Please output every entry below verbatim, line by line, without changing anything.
· · · · · · ·
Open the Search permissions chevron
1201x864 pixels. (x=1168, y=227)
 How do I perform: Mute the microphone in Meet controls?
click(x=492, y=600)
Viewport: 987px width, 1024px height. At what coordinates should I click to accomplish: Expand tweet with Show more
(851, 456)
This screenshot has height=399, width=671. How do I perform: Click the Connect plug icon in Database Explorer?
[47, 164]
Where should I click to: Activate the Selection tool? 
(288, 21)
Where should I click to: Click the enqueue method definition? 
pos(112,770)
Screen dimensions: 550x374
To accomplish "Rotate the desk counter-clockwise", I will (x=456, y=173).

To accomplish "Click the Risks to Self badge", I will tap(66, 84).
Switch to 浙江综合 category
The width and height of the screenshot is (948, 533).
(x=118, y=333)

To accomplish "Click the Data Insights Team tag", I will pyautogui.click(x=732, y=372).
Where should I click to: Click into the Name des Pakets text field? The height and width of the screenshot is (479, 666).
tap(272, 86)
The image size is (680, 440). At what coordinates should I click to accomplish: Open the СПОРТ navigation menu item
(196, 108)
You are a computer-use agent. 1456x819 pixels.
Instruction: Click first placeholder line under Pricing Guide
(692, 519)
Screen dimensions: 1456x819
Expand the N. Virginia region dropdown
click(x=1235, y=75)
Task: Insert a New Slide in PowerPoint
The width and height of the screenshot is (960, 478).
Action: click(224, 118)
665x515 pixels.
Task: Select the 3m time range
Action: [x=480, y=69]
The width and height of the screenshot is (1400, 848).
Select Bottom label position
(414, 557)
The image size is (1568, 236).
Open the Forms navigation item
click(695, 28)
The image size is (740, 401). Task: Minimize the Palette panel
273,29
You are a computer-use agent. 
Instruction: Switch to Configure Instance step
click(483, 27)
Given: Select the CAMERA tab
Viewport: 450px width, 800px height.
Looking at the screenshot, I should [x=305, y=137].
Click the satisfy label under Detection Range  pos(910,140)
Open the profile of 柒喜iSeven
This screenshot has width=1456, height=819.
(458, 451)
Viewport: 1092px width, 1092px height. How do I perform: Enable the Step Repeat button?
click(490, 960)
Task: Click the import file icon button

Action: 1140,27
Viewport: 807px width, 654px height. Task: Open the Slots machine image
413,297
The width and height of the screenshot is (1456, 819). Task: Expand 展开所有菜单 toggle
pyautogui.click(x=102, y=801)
· · · · · · ·
### TASK RESPONSE
Open the Search permissions chevron
1201x864 pixels. (x=1168, y=227)
 How do I perform: Mute the microphone in Meet controls?
click(x=492, y=600)
Viewport: 987px width, 1024px height. At what coordinates should I click to accomplish: Expand tweet with Show more
(851, 456)
This screenshot has height=399, width=671. How do I perform: Click the Connect plug icon in Database Explorer?
[47, 164]
Where should I click to: Activate the Selection tool? 
(288, 21)
Where should I click to: Click the enqueue method definition? 
pos(112,770)
Screen dimensions: 550x374
To accomplish "Rotate the desk counter-clockwise", I will (x=456, y=173).

To accomplish "Click the Risks to Self badge", I will tap(66, 84).
Switch to 浙江综合 category
The width and height of the screenshot is (948, 533).
(x=118, y=333)

To accomplish "Click the Data Insights Team tag", I will pyautogui.click(x=732, y=372).
Where should I click to: Click into the Name des Pakets text field? The height and width of the screenshot is (479, 666).
tap(272, 86)
The image size is (680, 440). At what coordinates should I click to accomplish: Open the СПОРТ navigation menu item
(196, 108)
You are a computer-use agent. 1456x819 pixels.
Instruction: Click first placeholder line under Pricing Guide
(692, 519)
Screen dimensions: 1456x819
Expand the N. Virginia region dropdown
click(x=1235, y=75)
Task: Insert a New Slide in PowerPoint
The width and height of the screenshot is (960, 478).
Action: click(224, 118)
665x515 pixels.
Task: Select the 3m time range
Action: [x=480, y=69]
The width and height of the screenshot is (1400, 848).
Select Bottom label position
(414, 557)
The image size is (1568, 236).
Open the Forms navigation item
click(695, 28)
The image size is (740, 401). Task: Minimize the Palette panel
273,29
You are a computer-use agent. 
Instruction: Switch to Configure Instance step
click(483, 27)
Given: Select the CAMERA tab
Viewport: 450px width, 800px height.
Looking at the screenshot, I should [x=305, y=137].
Click the satisfy label under Detection Range  pos(910,140)
Open the profile of 柒喜iSeven
This screenshot has width=1456, height=819.
(458, 451)
Viewport: 1092px width, 1092px height. How do I perform: Enable the Step Repeat button?
click(490, 960)
Task: Click the import file icon button

Action: 1140,27
Viewport: 807px width, 654px height. Task: Open the Slots machine image
413,297
The width and height of the screenshot is (1456, 819). Task: Expand 展开所有菜单 toggle
pyautogui.click(x=102, y=801)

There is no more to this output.